The franchise, centered on supervillain-turned-secret agent Felonius Gru (Steve Carell) and his three adopted daughters, returns to the big screen with two new, equally likeable additions -- Gru’s twin brother Dru, and the movie’s latest villain, Balthazar Bratt (South Park’s Trey Parker).
The new story revolves around Gru losing his job at the agency after failing to capture Balthazar Bratt, and meeting his seemingly successful brother Dru. However, while Dru may seem to have it all, what he really wants is to be a supervillain, something he wants Gru to help him with. With his supervillain days firmly behind him, Gru tricks Dru into helping him defeat Bratt in the hopes that it will get the agency to reinstate him.
Along the way, we're treated to all the things that originally made the world fall in love with the franchise -- Gru’s awkward, yet tender relationship with his daughters, minion gibberish and hijinks, as well as the bumbling battle of good versus evil. While the movie manages to be entertaining overall, one can't help but feel that the three girls, who were such a large part of the first movie’s feel-good factor, were treated as mere afterthoughts, with only fleeting glimpses of their cuteness on offer in this movie.
Having had their own spinoff movie, Gru's minions are also relegated to a much smaller role, removed from the main plot entirely. Instead, the movie chooses to placate fans of the minions with some carefully curated deviations, which manage to cram in all the sentient corn puff antics the world has come to love.
The real focus of the movie though, is squarely on the relationship between Dru and Gru, and it's done well. The always fantastic Steve Carell excels in both roles, with the two characters endearing themselves to the audience, both individually and as a duo.
Trey Parker, who's no stranger to voice work given his amazing work on South Park, is also a great addition to the cast. Tasked with essaying the ridiculous child star-turned-supervillain Balthazar Bratt, Parker shines in every one of Bratt’s scenes.

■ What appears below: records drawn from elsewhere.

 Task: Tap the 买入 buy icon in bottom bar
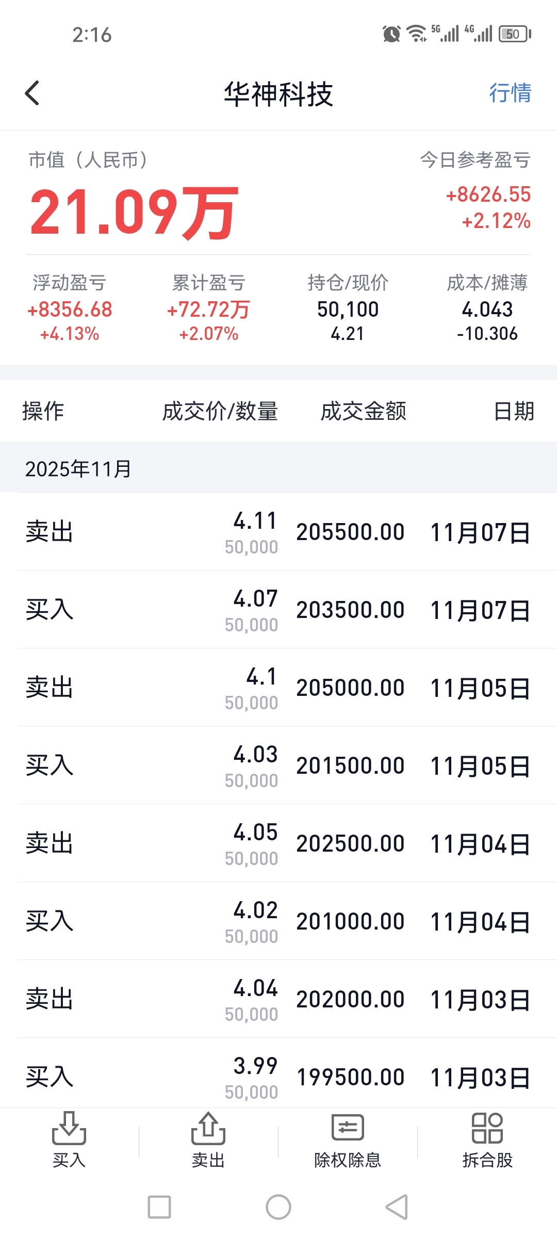pos(69,1140)
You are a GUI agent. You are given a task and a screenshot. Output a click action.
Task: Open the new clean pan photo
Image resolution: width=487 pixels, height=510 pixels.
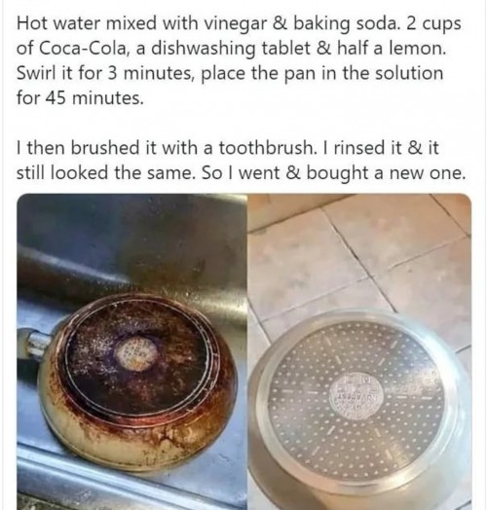tap(359, 351)
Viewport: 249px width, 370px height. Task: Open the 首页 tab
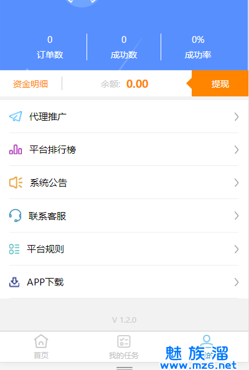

Like its predecessors, Despicable Me 3 doesn't try too hard to pander to adults, but manages to reel them in as well with visually funny scenes and carefully curated 80’s nostalgia. The end result is a movie that is enjoyable for the whole family, a welcome break from movies like The Smurfs and Trolls that were geared towards kids but were absolute torture for parents.
Should you see it?
If you have kids, definitely. If you're a fan of the franchise, absolutely. And even if you just want an hour-and-a-half of lightness in your day, this isn't a bad choice.